Input data -
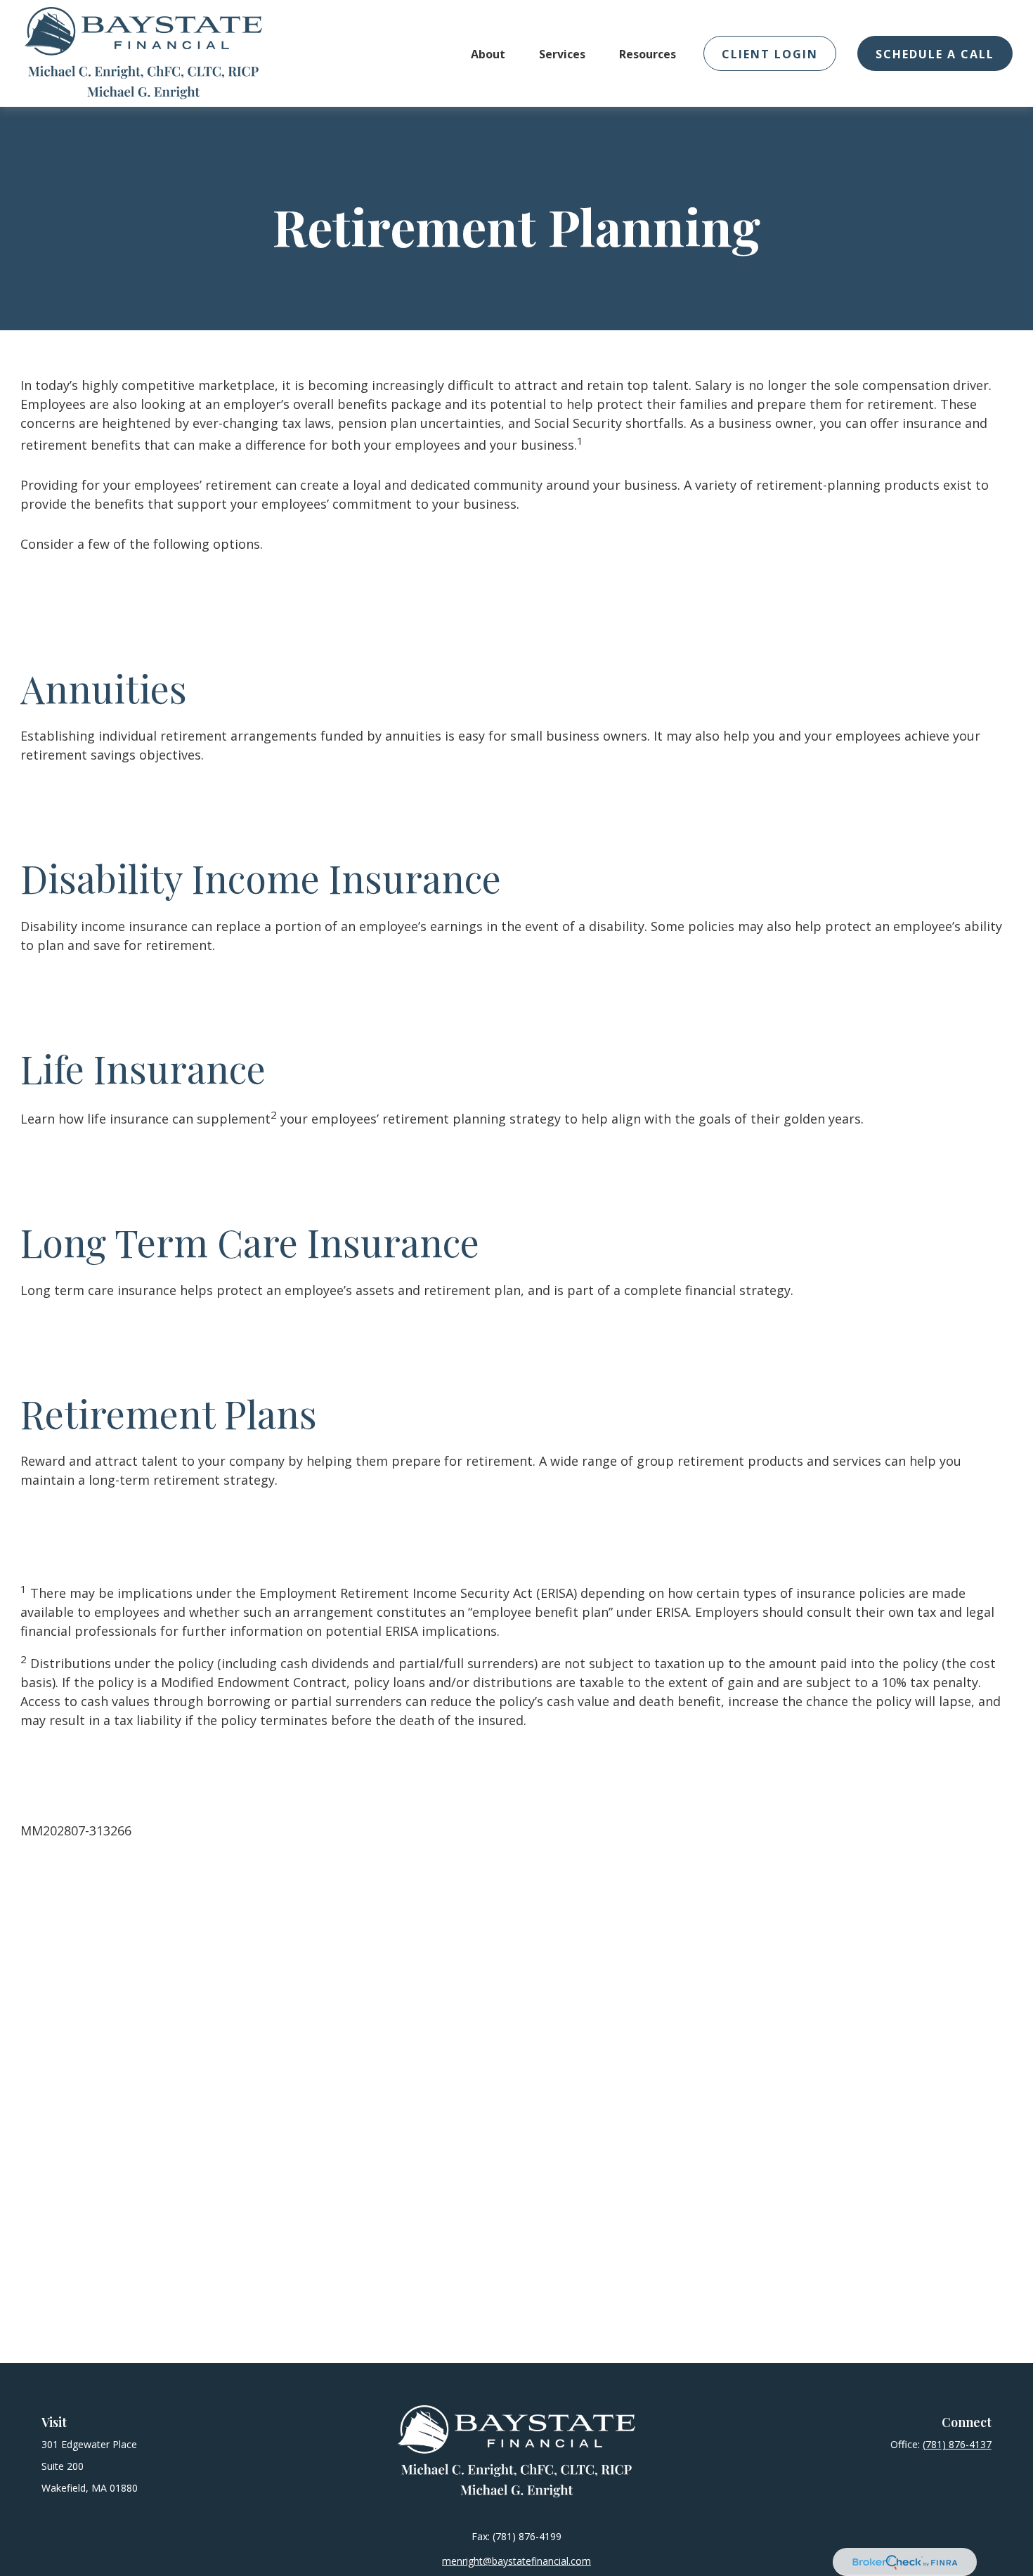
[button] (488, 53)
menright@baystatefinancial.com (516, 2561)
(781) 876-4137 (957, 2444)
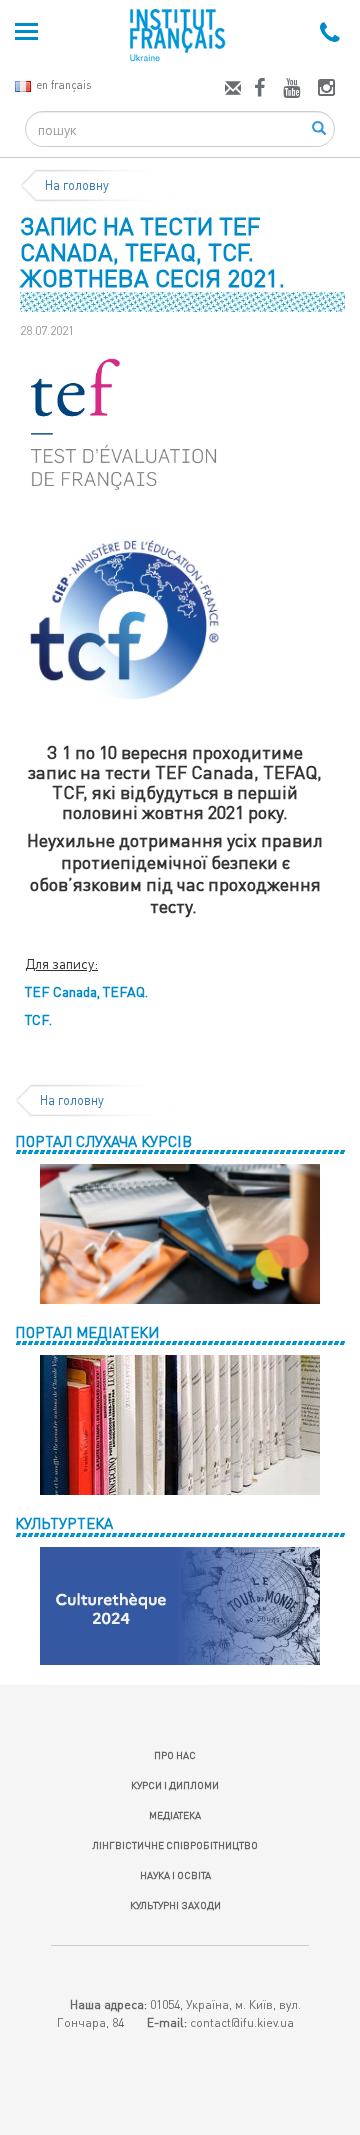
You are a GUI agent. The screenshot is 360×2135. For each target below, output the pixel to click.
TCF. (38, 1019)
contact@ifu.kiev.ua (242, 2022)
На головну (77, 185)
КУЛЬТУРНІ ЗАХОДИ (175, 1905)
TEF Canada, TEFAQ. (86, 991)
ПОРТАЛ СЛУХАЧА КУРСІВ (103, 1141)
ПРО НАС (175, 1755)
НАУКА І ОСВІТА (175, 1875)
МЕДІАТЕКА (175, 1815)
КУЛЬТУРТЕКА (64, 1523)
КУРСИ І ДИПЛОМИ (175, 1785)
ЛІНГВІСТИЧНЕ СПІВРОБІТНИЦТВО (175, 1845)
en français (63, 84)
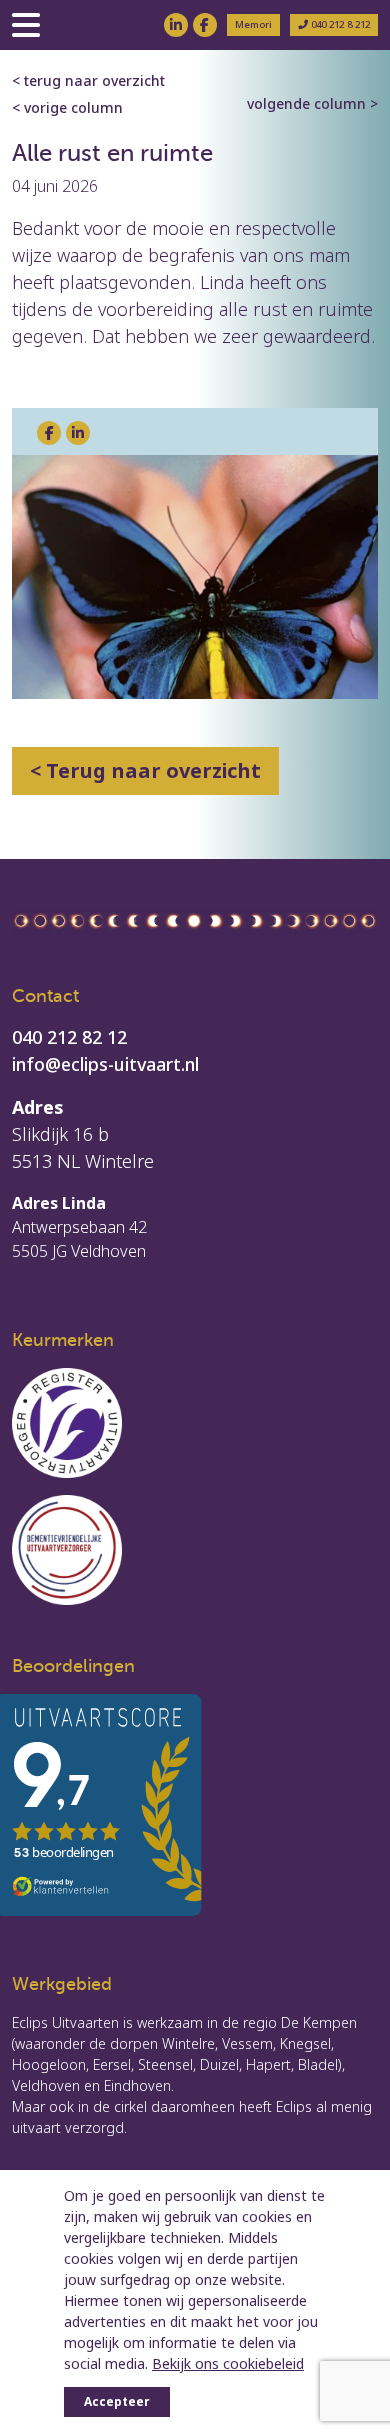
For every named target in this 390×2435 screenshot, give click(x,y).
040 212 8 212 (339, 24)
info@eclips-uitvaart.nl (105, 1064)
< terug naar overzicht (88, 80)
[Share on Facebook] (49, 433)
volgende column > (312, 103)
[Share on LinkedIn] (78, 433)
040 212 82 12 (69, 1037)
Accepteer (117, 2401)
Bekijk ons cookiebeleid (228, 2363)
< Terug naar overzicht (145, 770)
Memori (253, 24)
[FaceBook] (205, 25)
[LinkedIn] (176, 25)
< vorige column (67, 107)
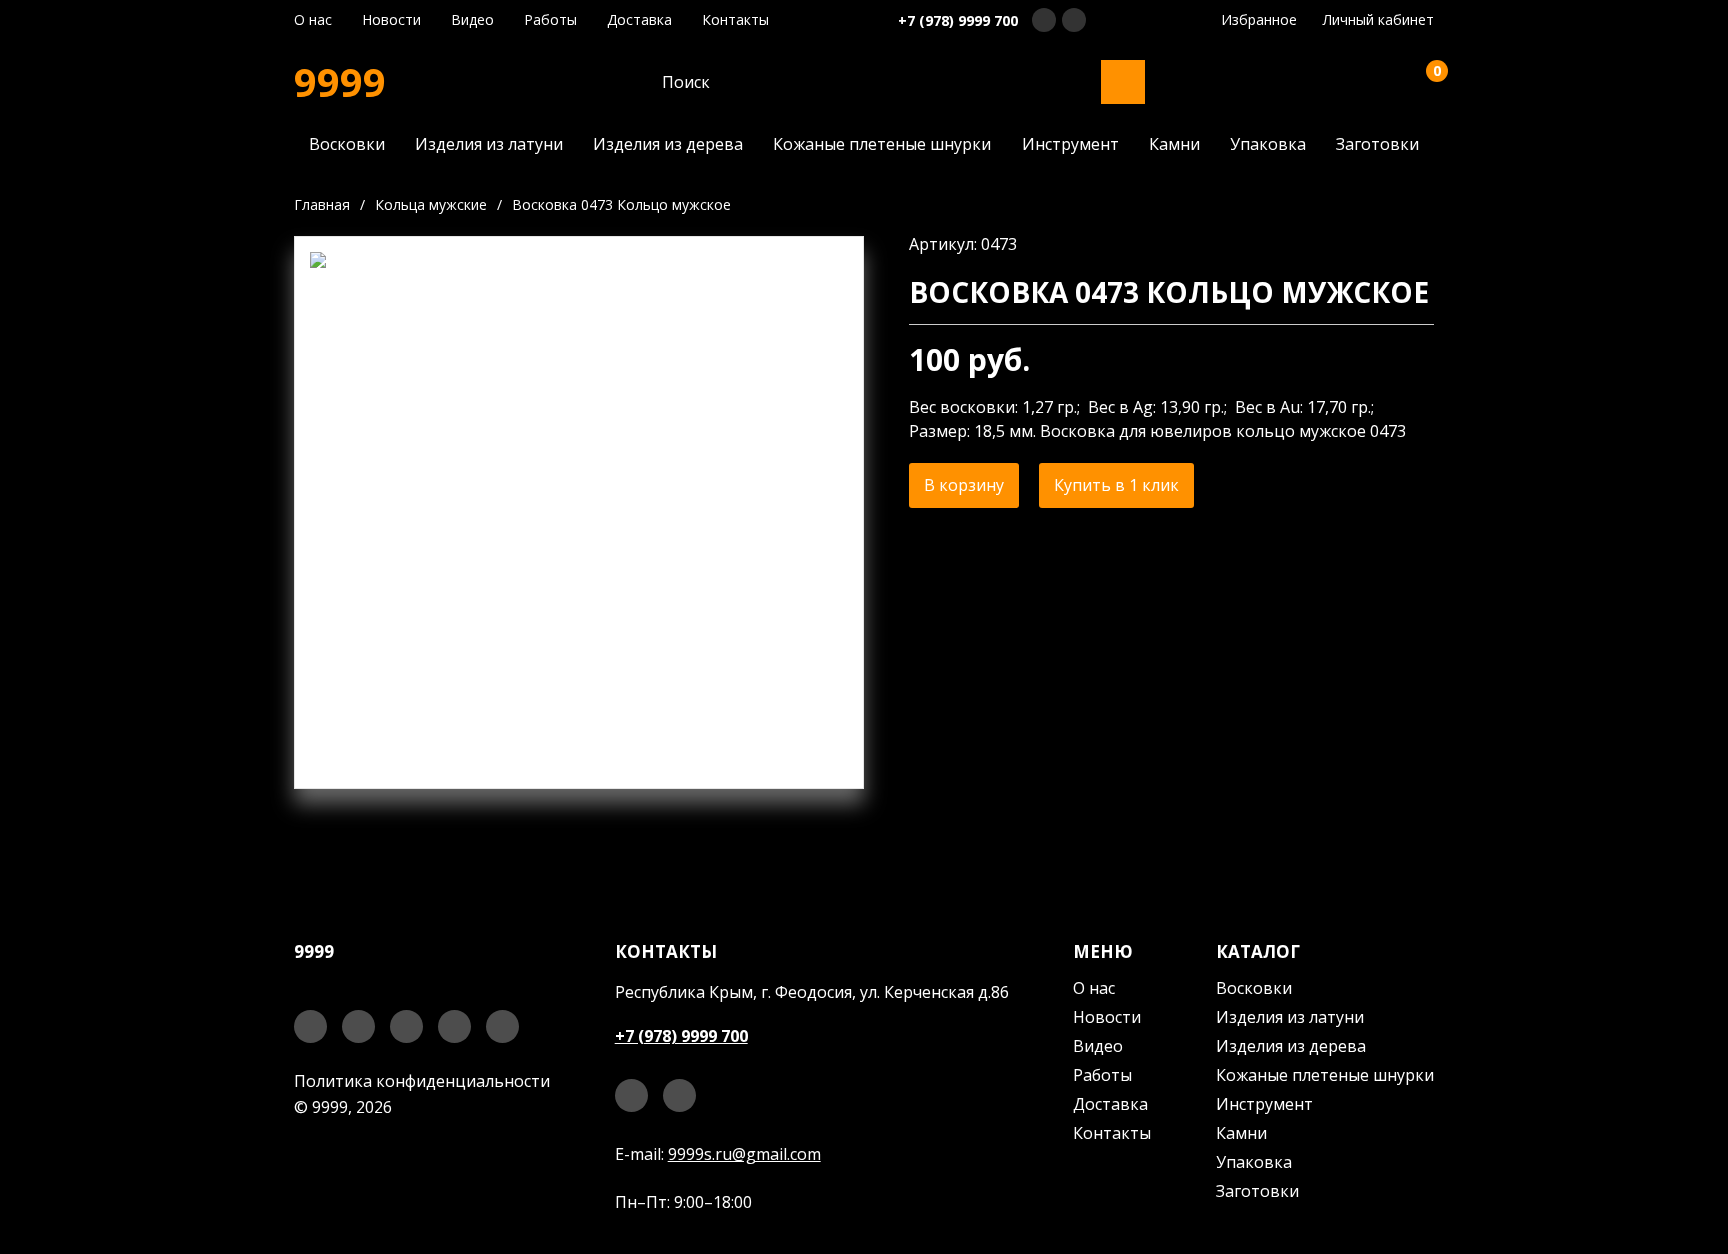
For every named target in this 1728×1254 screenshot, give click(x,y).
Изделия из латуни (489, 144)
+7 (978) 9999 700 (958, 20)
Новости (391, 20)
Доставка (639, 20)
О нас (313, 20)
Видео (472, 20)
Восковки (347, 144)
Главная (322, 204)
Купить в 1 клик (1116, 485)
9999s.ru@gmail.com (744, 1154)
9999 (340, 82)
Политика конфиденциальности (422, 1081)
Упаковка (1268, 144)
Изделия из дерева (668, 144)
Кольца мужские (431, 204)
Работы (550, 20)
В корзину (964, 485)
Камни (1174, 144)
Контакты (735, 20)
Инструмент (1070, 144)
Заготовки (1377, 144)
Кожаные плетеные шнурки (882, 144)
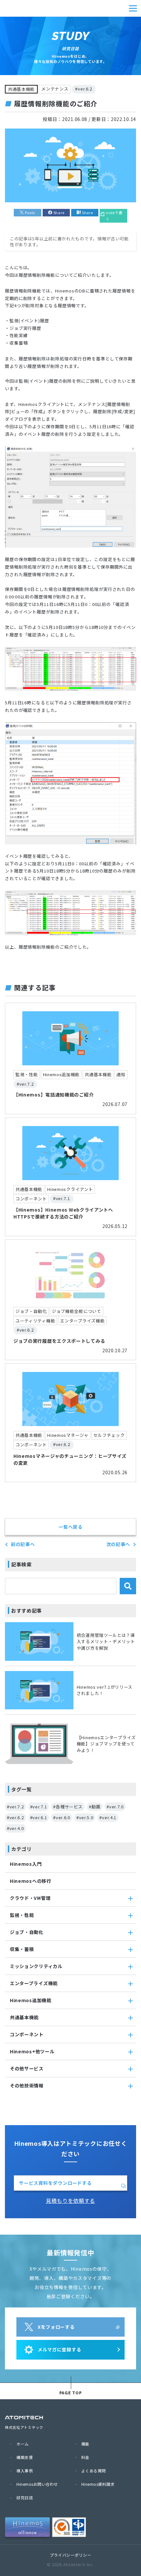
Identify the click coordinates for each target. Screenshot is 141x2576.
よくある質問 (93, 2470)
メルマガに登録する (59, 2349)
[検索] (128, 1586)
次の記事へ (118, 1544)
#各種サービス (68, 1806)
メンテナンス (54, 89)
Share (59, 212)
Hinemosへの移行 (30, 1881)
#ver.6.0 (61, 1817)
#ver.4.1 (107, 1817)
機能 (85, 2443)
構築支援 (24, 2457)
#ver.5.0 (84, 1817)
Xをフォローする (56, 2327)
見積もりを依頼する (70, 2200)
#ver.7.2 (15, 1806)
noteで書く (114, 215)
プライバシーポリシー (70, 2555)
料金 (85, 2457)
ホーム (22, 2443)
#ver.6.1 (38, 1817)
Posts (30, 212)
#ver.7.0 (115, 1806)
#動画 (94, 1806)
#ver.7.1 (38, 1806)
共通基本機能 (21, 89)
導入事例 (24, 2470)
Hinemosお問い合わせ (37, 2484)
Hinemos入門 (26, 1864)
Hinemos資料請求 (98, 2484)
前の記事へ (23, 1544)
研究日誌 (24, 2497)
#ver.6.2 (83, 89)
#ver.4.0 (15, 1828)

What you will do -
Exactly as written, give every entry again, but not the pictures.

Response -
[button] (488, 53)
menright@baystatefinancial.com (516, 2561)
(781) 876-4137 (957, 2444)
You are a GUI agent. The screenshot is 360×2135. For each target below, output the pixel to click.
TCF. (38, 1019)
contact@ifu.kiev.ua (242, 2022)
На головну (77, 185)
КУЛЬТУРНІ ЗАХОДИ (175, 1905)
TEF Canada, TEFAQ. (86, 991)
ПОРТАЛ СЛУХАЧА КУРСІВ (103, 1141)
ПРО НАС (175, 1755)
НАУКА І ОСВІТА (175, 1875)
МЕДІАТЕКА (175, 1815)
КУЛЬТУРТЕКА (64, 1523)
КУРСИ І ДИПЛОМИ (175, 1785)
ЛІНГВІСТИЧНЕ СПІВРОБІТНИЦТВО (175, 1845)
en français (63, 84)
For every named target in this 390×2435 screenshot, give click(x,y).
040 212 8 212 (339, 24)
info@eclips-uitvaart.nl (105, 1064)
< terug naar overzicht (88, 80)
[Share on Facebook] (49, 433)
volgende column > (312, 103)
[Share on LinkedIn] (78, 433)
040 212 82 12 (69, 1037)
Accepteer (117, 2401)
Bekijk ons cookiebeleid (228, 2363)
< Terug naar overzicht (145, 770)
Memori (253, 24)
[FaceBook] (205, 25)
[LinkedIn] (176, 25)
< vorige column (67, 107)
For every named target in this 1728×1254 screenshot, give click(x,y).
Изделия из латуни (489, 144)
+7 (978) 9999 700 (958, 20)
Новости (391, 20)
Доставка (639, 20)
О нас (313, 20)
Видео (472, 20)
Восковки (347, 144)
Главная (322, 204)
Купить в 1 клик (1116, 485)
9999s.ru@gmail.com (744, 1154)
9999 (340, 82)
Политика конфиденциальности (422, 1081)
Упаковка (1268, 144)
Изделия из дерева (668, 144)
Кольца мужские (431, 204)
Работы (550, 20)
В корзину (964, 485)
Камни (1174, 144)
Контакты (735, 20)
Инструмент (1070, 144)
Заготовки (1377, 144)
Кожаные плетеные шнурки (882, 144)
Identify the click coordinates for each target. Screenshot is 141x2576.
よくある質問 (93, 2470)
メルマガに登録する (59, 2349)
[検索] (128, 1586)
次の記事へ (118, 1544)
#各種サービス (68, 1806)
メンテナンス (54, 89)
Share (59, 212)
Hinemosへの移行 (30, 1881)
#ver.6.0 (61, 1817)
#ver.4.1 (107, 1817)
機能 (85, 2443)
構築支援 (24, 2457)
#ver.5.0 (84, 1817)
Xをフォローする (56, 2327)
見積もりを依頼する (70, 2200)
#ver.7.2 (15, 1806)
noteで書く (114, 215)
プライバシーポリシー (70, 2555)
料金 (85, 2457)
ホーム (22, 2443)
#ver.6.1 (38, 1817)
Posts (30, 212)
#ver.7.0 (115, 1806)
#動画 (94, 1806)
#ver.7.1 (38, 1806)
共通基本機能 (21, 89)
導入事例 (24, 2470)
Hinemosお問い合わせ (37, 2484)
Hinemos入門 (26, 1864)
Hinemos資料請求 (98, 2484)
前の記事へ (23, 1544)
研究日誌 (24, 2497)
#ver.6.2 (83, 89)
#ver.4.0 (15, 1828)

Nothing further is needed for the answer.